During the 1980s a renewed interest in Andersonville hit as young working adults began to recognize the benefits of the neighborhood, a quick 20-minute "El" ride to the Loop being one that attracted many who needed to commute downtown. Today, Andersonville is one of the most diverse neighborhoods in the city, with a thriving shopping and dining district along Clark Street, parks for families with children, and easy access to the lakefront and city beaches.
Andersonville has a few small neighborhood parks, and is a short bike ride from Lincoln Park's lakefront path and beaches. The parks and beaches are the perfect place to escape the heat on a stuffy summer's day. Or in the winter, take to the trails on a pair of cross-country skies.
Andersonville Park, at the corner of Ashland Avenue and Farragut Street, is a small playlot with playground swing sets and slides for the little ones. Further up Ashland Avenue, at its corner with Bryn Mawr Avenue, is Mellin Park which was the first "baby park" in the city. Dedicated in the 1930s, this was the first park in Chicago designed specifically as a place mothers could bring their young children to play. Improvements have been made over the years, and now the park has a soft surface under the playground equipment to prevent cuts or bruises from falls toddlers tend to take with frequency.
In the 1950s Foster Avenue Beach was created as an extension of Lincoln Park. E.V Buchsbaum designed the original beach house for the site, which was constructed between the late 1950s and early 1960s. In the 1990s, a new beach house provided improved amenities, including bathrooms and concessions. Today the beach has a wide strip of beautiful sand, and provides a great spot for a summer outing.
Andersonville is filled with lovely residential streets, lined with shade-providing trees and an assortment of housing options. Typical residences include a mix of two- and three-flats, condo conversions and single-family homes. In addition, there are some fantastic Victorians that have been restored to their vintage prime. The limestone work on dozens of walk-ups has been incredibly restored, and even a few gargoyles can be spotted peering out from the corners of 19th century buildings.
This Chicago neighborhood really caters to people from all walks of life with a range of homes and prices. Vintage courtyard condos and multi-unit brick apartment buildings provide affordable one- and two-bedroom places with an average sales price around $280,000. If that is a bit steep for your budget, there are plenty of condos listed between $150,000 and $200,000 in Andersonville, too.
Single-family private homes in the area are mainly a hodgepodge of two-story brick walk-ups and two-story traditional houses complete with covered front porches and freshly painted siding. There are a bunch of newly constructed places in Andersonville, but many of the older homes have been renovated and fitted with upgrades so residents get all the amenities of modern living. The average sales price for a three-bedroom is around $530,000, something a little larger jumps the value up a couple hundred thousand, and the available supply is much more limited.
Great places to eat in Andersonville are as plentiful as the cherries that used to grow on the trees in the nearby orchards over 150 years ago. Classic Swedish restaurants still dot the area, but the neighborhood now flourishes with the tastes of cultures from Lebanon to Korea.

....

:: Activity ::
Reproduce word for word the stretch of the Andersonville text that starts at "During the 1980s" and runs through "and city beaches.".

:: Source information ::
....

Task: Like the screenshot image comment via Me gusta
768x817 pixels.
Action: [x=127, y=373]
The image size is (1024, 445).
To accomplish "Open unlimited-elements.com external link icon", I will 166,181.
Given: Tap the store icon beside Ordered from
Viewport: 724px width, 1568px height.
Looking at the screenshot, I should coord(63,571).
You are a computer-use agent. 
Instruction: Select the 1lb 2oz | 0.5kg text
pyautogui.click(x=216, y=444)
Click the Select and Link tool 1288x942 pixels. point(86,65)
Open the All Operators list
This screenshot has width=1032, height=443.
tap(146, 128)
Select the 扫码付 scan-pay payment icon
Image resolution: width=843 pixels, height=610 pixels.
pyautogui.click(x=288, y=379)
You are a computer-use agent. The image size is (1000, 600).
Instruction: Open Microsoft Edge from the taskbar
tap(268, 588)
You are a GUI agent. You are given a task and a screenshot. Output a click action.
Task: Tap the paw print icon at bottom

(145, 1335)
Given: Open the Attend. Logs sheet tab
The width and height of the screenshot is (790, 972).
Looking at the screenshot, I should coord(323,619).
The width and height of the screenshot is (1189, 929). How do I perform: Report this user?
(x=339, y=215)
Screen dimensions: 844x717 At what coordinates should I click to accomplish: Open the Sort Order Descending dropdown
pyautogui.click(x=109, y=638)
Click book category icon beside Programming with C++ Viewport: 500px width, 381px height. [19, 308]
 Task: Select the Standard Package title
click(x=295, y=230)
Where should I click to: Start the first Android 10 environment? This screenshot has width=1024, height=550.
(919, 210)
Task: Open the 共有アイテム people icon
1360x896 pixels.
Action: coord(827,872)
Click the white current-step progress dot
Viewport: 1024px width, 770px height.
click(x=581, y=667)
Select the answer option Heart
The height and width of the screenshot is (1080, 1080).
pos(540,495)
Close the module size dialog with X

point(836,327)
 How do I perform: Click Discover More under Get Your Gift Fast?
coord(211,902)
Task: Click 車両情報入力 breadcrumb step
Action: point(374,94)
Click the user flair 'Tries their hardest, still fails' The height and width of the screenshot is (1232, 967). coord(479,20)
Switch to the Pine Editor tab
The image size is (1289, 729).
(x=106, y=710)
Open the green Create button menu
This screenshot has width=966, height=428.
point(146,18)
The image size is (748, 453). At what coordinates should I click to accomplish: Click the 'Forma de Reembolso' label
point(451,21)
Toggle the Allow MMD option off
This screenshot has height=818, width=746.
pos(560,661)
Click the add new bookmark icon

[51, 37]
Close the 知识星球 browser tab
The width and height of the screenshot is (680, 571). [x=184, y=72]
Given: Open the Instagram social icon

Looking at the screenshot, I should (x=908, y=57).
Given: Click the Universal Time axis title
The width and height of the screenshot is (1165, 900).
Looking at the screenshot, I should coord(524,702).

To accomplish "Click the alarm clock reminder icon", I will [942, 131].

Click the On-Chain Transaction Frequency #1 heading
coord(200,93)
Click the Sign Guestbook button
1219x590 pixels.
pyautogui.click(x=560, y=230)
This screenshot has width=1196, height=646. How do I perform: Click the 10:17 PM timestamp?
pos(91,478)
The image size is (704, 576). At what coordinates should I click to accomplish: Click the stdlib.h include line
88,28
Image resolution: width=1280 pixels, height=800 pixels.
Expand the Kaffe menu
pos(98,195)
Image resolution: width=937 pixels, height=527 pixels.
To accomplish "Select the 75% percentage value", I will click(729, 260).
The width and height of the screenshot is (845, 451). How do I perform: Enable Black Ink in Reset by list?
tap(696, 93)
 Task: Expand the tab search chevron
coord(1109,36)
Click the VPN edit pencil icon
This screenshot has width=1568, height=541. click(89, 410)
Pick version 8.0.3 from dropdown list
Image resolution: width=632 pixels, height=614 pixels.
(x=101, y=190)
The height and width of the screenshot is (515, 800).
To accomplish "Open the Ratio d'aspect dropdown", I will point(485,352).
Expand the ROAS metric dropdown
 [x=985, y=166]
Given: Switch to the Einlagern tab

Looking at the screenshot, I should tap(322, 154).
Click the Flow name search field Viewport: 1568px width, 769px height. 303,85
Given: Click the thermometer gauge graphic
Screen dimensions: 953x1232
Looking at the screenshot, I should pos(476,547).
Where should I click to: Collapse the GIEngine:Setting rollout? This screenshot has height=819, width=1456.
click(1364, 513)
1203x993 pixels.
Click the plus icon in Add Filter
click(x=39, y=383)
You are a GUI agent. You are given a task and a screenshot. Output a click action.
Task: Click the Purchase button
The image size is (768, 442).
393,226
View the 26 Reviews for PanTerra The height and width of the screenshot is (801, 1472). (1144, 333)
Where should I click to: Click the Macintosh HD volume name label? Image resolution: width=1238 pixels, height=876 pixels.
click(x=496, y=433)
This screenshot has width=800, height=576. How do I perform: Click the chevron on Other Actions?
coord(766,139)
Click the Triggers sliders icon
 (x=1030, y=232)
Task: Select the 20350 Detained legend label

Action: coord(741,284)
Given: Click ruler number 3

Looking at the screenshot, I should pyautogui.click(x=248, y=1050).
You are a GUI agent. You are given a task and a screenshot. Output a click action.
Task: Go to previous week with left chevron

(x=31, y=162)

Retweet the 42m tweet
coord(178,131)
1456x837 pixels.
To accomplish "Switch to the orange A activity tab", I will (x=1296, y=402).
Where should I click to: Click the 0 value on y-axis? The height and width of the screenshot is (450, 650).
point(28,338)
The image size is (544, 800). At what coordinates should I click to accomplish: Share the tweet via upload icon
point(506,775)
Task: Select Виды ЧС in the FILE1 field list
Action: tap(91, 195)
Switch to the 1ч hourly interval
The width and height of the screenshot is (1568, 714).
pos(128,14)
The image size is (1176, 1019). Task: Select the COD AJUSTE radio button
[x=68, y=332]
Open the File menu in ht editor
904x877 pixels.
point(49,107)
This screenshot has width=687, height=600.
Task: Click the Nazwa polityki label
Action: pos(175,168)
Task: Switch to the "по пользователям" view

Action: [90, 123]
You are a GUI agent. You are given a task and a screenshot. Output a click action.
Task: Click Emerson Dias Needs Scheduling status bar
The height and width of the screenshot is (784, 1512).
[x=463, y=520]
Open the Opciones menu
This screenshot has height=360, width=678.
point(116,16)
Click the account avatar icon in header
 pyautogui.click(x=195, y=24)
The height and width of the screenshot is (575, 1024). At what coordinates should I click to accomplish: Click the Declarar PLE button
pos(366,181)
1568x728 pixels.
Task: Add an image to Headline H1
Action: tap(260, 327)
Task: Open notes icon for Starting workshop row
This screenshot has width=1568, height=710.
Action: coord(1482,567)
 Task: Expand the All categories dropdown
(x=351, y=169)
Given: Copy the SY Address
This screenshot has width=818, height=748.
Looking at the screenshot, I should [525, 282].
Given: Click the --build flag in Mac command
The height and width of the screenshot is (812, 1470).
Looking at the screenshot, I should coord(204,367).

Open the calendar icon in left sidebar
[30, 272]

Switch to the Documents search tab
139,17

....

:: Exercise solution ::
During the 1980s a renewed interest in Andersonville hit as young working adults began to recognize the benefits of the neighborhood, a quick 20-minute "El" ride to the Loop being one that attracted many who needed to commute downtown. Today, Andersonville is one of the most diverse neighborhoods in the city, with a thriving shopping and dining district along Clark Street, parks for families with children, and easy access to the lakefront and city beaches.